Set task: Copy each line of the data below that contains the word "Where".

Supplied material:
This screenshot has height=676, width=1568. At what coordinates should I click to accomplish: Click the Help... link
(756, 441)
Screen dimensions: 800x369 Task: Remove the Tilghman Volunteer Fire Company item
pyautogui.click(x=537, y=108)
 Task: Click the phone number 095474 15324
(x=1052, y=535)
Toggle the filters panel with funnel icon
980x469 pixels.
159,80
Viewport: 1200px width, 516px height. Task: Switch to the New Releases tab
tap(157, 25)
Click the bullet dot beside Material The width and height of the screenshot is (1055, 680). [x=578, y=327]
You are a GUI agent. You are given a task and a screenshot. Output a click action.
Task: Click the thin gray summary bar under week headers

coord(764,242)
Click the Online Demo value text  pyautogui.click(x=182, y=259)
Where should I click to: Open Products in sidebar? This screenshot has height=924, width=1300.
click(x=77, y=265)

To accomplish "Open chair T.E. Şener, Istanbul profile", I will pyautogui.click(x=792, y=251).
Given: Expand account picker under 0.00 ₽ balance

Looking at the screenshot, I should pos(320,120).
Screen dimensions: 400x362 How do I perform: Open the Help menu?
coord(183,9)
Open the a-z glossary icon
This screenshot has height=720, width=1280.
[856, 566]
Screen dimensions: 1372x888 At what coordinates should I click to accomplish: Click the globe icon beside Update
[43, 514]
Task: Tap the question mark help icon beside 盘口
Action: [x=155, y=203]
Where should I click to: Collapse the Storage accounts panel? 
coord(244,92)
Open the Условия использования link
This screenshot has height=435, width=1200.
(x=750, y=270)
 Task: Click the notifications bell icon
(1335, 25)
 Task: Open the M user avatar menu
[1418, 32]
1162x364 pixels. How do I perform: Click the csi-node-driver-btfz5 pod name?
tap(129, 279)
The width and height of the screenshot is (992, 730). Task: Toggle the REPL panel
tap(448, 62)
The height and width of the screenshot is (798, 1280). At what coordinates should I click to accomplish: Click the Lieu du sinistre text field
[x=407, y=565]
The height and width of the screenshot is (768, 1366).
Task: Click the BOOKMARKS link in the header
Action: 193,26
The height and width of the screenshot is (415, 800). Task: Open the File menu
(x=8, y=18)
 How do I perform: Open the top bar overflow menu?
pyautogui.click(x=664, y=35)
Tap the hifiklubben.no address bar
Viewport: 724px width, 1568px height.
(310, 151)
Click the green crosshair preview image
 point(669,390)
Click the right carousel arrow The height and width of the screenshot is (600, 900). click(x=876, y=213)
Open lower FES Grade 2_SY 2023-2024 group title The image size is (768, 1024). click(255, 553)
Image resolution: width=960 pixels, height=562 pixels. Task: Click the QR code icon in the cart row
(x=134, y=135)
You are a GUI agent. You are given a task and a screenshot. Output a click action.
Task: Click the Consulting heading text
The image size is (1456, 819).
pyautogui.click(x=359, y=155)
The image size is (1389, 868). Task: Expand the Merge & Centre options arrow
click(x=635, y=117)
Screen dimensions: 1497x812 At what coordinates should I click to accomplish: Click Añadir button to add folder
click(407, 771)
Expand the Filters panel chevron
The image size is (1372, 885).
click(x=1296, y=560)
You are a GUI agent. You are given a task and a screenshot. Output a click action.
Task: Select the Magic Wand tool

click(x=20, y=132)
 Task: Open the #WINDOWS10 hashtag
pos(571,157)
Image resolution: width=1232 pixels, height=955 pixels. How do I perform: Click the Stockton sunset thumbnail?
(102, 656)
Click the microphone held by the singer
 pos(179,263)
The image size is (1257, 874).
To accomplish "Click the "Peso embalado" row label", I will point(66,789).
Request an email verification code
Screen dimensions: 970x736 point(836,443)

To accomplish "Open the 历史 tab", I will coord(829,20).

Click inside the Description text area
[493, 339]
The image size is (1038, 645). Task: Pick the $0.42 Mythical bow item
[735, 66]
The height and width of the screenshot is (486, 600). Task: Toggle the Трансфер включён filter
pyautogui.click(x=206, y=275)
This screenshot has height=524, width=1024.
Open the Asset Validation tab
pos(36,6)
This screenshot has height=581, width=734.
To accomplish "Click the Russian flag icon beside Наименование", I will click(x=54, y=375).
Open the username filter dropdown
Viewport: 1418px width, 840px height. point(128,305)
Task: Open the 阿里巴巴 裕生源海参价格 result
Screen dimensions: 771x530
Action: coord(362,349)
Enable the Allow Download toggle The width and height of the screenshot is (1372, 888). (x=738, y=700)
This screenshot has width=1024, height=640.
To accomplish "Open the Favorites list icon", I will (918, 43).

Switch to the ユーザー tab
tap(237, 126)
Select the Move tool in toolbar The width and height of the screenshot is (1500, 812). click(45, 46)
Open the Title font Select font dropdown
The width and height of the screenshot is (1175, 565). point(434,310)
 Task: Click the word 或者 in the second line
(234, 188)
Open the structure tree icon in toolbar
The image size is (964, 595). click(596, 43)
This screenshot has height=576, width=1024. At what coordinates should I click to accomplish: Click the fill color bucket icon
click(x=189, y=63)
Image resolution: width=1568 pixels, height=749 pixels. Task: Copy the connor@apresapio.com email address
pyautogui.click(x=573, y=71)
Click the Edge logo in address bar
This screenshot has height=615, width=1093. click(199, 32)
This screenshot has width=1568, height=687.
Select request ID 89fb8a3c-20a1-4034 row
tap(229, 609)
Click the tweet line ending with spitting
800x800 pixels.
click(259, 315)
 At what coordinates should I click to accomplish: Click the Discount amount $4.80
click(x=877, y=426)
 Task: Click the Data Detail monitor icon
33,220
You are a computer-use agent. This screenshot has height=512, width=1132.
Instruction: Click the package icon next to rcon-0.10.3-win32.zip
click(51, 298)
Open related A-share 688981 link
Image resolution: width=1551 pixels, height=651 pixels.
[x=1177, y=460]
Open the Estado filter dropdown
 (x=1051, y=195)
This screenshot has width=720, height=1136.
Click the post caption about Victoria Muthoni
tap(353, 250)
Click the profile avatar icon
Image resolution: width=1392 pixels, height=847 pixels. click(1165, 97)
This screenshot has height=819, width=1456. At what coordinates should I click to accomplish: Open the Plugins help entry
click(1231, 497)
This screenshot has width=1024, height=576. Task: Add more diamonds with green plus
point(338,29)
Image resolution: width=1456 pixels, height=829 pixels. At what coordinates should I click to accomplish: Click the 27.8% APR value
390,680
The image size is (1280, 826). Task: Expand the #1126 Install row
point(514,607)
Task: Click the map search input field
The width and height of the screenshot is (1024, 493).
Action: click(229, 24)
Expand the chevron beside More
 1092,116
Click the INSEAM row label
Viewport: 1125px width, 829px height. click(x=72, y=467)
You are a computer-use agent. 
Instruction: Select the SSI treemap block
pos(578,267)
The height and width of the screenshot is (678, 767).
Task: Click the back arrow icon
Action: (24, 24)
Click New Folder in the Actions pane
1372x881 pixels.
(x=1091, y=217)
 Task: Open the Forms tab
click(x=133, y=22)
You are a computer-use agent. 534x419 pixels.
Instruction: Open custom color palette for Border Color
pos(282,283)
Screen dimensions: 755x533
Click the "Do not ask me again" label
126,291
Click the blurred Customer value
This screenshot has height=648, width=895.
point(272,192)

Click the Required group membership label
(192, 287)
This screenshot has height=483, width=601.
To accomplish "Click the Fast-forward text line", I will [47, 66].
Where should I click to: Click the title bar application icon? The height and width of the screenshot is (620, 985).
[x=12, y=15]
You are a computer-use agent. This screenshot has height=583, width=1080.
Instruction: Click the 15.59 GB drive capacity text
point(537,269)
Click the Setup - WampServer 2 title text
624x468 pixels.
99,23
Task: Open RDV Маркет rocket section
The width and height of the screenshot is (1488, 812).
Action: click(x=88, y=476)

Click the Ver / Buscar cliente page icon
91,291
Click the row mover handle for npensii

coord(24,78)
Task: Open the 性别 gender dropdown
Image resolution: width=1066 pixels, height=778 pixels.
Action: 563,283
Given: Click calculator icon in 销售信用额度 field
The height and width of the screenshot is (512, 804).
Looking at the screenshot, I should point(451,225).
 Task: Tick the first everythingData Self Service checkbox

Task result:
Where should I click to: Open Products in sidebar? This screenshot has height=924, width=1300.
Where should I click to: Collapse the Storage accounts panel? 
Where should I click to: Click the title bar application icon? The height and width of the screenshot is (620, 985).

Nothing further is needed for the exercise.